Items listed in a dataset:
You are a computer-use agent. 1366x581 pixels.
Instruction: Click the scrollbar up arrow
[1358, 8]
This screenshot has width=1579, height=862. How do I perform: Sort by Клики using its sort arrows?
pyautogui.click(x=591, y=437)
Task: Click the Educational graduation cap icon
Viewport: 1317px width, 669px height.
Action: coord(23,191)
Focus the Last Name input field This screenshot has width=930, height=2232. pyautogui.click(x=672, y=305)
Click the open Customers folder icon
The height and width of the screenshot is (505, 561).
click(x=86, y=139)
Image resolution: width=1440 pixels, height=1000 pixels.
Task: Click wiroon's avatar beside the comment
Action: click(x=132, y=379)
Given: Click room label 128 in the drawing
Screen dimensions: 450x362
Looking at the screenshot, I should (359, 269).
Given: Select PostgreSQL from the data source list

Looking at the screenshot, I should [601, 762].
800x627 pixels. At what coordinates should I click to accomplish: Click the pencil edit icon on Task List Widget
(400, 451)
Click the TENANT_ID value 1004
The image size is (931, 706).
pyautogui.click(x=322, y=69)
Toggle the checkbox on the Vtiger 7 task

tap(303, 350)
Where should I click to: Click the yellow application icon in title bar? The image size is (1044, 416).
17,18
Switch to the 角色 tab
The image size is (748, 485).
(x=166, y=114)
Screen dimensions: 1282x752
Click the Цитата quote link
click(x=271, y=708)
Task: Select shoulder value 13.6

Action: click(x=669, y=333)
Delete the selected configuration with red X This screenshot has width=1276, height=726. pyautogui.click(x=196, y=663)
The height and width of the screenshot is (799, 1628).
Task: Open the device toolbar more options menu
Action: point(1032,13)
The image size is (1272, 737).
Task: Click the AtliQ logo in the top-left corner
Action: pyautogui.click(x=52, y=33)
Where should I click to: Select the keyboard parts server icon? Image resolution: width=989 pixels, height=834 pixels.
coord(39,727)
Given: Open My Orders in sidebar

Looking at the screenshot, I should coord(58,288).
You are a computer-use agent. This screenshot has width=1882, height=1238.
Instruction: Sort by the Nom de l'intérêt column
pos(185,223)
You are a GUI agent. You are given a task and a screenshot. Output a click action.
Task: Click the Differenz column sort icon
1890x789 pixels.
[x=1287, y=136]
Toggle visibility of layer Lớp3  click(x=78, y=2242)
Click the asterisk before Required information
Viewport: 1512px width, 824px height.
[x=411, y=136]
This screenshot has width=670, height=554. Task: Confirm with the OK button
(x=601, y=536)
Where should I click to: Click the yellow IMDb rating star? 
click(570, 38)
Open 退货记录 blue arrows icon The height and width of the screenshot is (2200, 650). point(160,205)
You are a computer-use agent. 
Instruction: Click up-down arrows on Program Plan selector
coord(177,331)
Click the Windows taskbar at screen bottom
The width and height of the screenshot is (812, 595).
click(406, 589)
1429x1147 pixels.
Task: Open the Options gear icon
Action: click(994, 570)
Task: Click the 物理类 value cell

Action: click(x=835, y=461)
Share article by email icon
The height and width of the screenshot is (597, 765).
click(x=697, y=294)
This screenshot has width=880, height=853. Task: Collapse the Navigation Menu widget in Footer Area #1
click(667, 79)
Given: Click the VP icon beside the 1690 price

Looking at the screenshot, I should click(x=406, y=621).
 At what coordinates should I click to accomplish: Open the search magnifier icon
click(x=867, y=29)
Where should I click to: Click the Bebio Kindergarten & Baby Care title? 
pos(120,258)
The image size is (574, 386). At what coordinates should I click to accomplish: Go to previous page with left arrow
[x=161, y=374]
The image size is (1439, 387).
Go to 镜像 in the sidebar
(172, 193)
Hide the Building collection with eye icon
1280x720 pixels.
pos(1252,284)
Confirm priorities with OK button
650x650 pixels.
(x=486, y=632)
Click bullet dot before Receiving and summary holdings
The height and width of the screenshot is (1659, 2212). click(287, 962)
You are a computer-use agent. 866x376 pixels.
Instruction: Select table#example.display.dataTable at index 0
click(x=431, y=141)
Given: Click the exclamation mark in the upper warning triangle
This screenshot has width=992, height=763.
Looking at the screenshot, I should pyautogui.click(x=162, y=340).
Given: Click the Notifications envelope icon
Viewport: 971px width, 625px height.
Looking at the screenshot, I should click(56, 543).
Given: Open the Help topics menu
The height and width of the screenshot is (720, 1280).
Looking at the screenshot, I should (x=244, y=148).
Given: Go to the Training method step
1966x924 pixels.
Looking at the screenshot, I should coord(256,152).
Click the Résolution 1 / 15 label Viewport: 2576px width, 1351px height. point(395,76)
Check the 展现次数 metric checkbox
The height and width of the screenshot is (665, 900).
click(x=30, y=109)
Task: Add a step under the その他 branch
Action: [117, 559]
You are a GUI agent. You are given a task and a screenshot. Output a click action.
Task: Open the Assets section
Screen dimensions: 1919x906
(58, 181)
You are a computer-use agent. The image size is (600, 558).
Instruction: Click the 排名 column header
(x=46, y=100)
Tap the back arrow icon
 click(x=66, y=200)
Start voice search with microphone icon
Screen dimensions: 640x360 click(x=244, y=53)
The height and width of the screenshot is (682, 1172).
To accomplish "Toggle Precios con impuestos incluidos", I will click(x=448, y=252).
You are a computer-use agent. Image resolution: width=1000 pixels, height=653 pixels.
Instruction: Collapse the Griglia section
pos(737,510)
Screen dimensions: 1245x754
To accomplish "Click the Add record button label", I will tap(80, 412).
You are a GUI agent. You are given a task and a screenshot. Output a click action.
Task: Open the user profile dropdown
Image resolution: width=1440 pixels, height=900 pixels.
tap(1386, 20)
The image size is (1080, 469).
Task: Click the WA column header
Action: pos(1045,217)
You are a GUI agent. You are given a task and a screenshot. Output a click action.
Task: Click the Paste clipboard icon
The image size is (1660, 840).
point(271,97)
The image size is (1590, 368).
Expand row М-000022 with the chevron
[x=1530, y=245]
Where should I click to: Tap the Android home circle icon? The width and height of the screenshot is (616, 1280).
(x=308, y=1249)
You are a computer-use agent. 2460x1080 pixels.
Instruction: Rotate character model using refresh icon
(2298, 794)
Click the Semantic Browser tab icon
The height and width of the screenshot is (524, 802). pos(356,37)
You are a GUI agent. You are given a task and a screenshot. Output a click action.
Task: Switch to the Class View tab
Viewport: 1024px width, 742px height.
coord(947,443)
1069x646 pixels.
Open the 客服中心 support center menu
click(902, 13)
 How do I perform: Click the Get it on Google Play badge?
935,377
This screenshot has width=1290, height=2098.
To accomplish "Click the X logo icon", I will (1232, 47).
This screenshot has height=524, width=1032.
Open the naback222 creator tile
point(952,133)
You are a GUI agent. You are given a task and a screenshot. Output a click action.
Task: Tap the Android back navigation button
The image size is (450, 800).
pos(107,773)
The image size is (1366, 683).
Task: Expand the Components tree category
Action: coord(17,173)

How to complete this task
All the data needs repeating. Return it exactly.

Answer to the problem
You are a computer-use agent. 1366x581 pixels.
Instruction: Click the scrollbar up arrow
[1358, 8]
This screenshot has width=1579, height=862. How do I perform: Sort by Клики using its sort arrows?
pyautogui.click(x=591, y=437)
Task: Click the Educational graduation cap icon
Viewport: 1317px width, 669px height.
Action: coord(23,191)
Focus the Last Name input field This screenshot has width=930, height=2232. pyautogui.click(x=672, y=305)
Click the open Customers folder icon
The height and width of the screenshot is (505, 561).
click(x=86, y=139)
Image resolution: width=1440 pixels, height=1000 pixels.
Task: Click wiroon's avatar beside the comment
Action: click(x=132, y=379)
Given: Click room label 128 in the drawing
Screen dimensions: 450x362
Looking at the screenshot, I should (359, 269).
Given: Select PostgreSQL from the data source list

Looking at the screenshot, I should [601, 762].
800x627 pixels. At what coordinates should I click to accomplish: Click the pencil edit icon on Task List Widget
(400, 451)
Click the TENANT_ID value 1004
The image size is (931, 706).
pyautogui.click(x=322, y=69)
Toggle the checkbox on the Vtiger 7 task

tap(303, 350)
Where should I click to: Click the yellow application icon in title bar? The image size is (1044, 416).
17,18
Switch to the 角色 tab
The image size is (748, 485).
(x=166, y=114)
Screen dimensions: 1282x752
Click the Цитата quote link
click(x=271, y=708)
Task: Select shoulder value 13.6

Action: click(x=669, y=333)
Delete the selected configuration with red X This screenshot has width=1276, height=726. pyautogui.click(x=196, y=663)
The height and width of the screenshot is (799, 1628).
Task: Open the device toolbar more options menu
Action: point(1032,13)
The image size is (1272, 737).
Task: Click the AtliQ logo in the top-left corner
Action: pyautogui.click(x=52, y=33)
Where should I click to: Select the keyboard parts server icon? Image resolution: width=989 pixels, height=834 pixels.
coord(39,727)
Given: Open My Orders in sidebar

Looking at the screenshot, I should coord(58,288).
You are a computer-use agent. This screenshot has width=1882, height=1238.
Instruction: Sort by the Nom de l'intérêt column
pos(185,223)
You are a GUI agent. You are given a task and a screenshot. Output a click action.
Task: Click the Differenz column sort icon
1890x789 pixels.
[x=1287, y=136]
Toggle visibility of layer Lớp3  click(x=78, y=2242)
Click the asterisk before Required information
Viewport: 1512px width, 824px height.
[x=411, y=136]
This screenshot has width=670, height=554. Task: Confirm with the OK button
(x=601, y=536)
Where should I click to: Click the yellow IMDb rating star? 
click(570, 38)
Open 退货记录 blue arrows icon The height and width of the screenshot is (2200, 650). point(160,205)
You are a computer-use agent. 
Instruction: Click up-down arrows on Program Plan selector
coord(177,331)
Click the Windows taskbar at screen bottom
The width and height of the screenshot is (812, 595).
click(406, 589)
1429x1147 pixels.
Task: Open the Options gear icon
Action: click(994, 570)
Task: Click the 物理类 value cell

Action: click(x=835, y=461)
Share article by email icon
The height and width of the screenshot is (597, 765).
click(x=697, y=294)
This screenshot has width=880, height=853. Task: Collapse the Navigation Menu widget in Footer Area #1
click(667, 79)
Given: Click the VP icon beside the 1690 price

Looking at the screenshot, I should click(x=406, y=621).
 At what coordinates should I click to accomplish: Open the search magnifier icon
click(x=867, y=29)
Where should I click to: Click the Bebio Kindergarten & Baby Care title? 
pos(120,258)
The image size is (574, 386). At what coordinates should I click to accomplish: Go to previous page with left arrow
[x=161, y=374]
The image size is (1439, 387).
Go to 镜像 in the sidebar
(172, 193)
Hide the Building collection with eye icon
1280x720 pixels.
pos(1252,284)
Confirm priorities with OK button
650x650 pixels.
(x=486, y=632)
Click bullet dot before Receiving and summary holdings
The height and width of the screenshot is (1659, 2212). click(287, 962)
You are a computer-use agent. 866x376 pixels.
Instruction: Select table#example.display.dataTable at index 0
click(x=431, y=141)
Given: Click the exclamation mark in the upper warning triangle
This screenshot has width=992, height=763.
Looking at the screenshot, I should pyautogui.click(x=162, y=340).
Given: Click the Notifications envelope icon
Viewport: 971px width, 625px height.
Looking at the screenshot, I should click(56, 543).
Given: Open the Help topics menu
The height and width of the screenshot is (720, 1280).
Looking at the screenshot, I should (x=244, y=148).
Given: Go to the Training method step
1966x924 pixels.
Looking at the screenshot, I should coord(256,152).
Click the Résolution 1 / 15 label Viewport: 2576px width, 1351px height. point(395,76)
Check the 展现次数 metric checkbox
The height and width of the screenshot is (665, 900).
click(x=30, y=109)
Task: Add a step under the その他 branch
Action: [117, 559]
You are a GUI agent. You are given a task and a screenshot. Output a click action.
Task: Open the Assets section
Screen dimensions: 1919x906
(58, 181)
You are a computer-use agent. The image size is (600, 558).
Instruction: Click the 排名 column header
(x=46, y=100)
Tap the back arrow icon
 click(x=66, y=200)
Start voice search with microphone icon
Screen dimensions: 640x360 click(x=244, y=53)
The height and width of the screenshot is (682, 1172).
To accomplish "Toggle Precios con impuestos incluidos", I will click(x=448, y=252).
You are a computer-use agent. Image resolution: width=1000 pixels, height=653 pixels.
Instruction: Collapse the Griglia section
pos(737,510)
Screen dimensions: 1245x754
To accomplish "Click the Add record button label", I will tap(80, 412).
You are a GUI agent. You are given a task and a screenshot. Output a click action.
Task: Open the user profile dropdown
Image resolution: width=1440 pixels, height=900 pixels.
tap(1386, 20)
The image size is (1080, 469).
Task: Click the WA column header
Action: pos(1045,217)
You are a GUI agent. You are given a task and a screenshot. Output a click action.
Task: Click the Paste clipboard icon
The image size is (1660, 840).
point(271,97)
The image size is (1590, 368).
Expand row М-000022 with the chevron
[x=1530, y=245]
Where should I click to: Tap the Android home circle icon? The width and height of the screenshot is (616, 1280).
(x=308, y=1249)
You are a computer-use agent. 2460x1080 pixels.
Instruction: Rotate character model using refresh icon
(2298, 794)
Click the Semantic Browser tab icon
The height and width of the screenshot is (524, 802). pos(356,37)
You are a GUI agent. You are given a task and a screenshot. Output a click action.
Task: Switch to the Class View tab
Viewport: 1024px width, 742px height.
coord(947,443)
1069x646 pixels.
Open the 客服中心 support center menu
click(902, 13)
 How do I perform: Click the Get it on Google Play badge?
935,377
This screenshot has width=1290, height=2098.
To accomplish "Click the X logo icon", I will (1232, 47).
This screenshot has height=524, width=1032.
Open the naback222 creator tile
point(952,133)
You are a GUI agent. You are given a task and a screenshot. Output a click action.
Task: Tap the Android back navigation button
The image size is (450, 800).
pos(107,773)
The image size is (1366, 683).
Task: Expand the Components tree category
Action: coord(17,173)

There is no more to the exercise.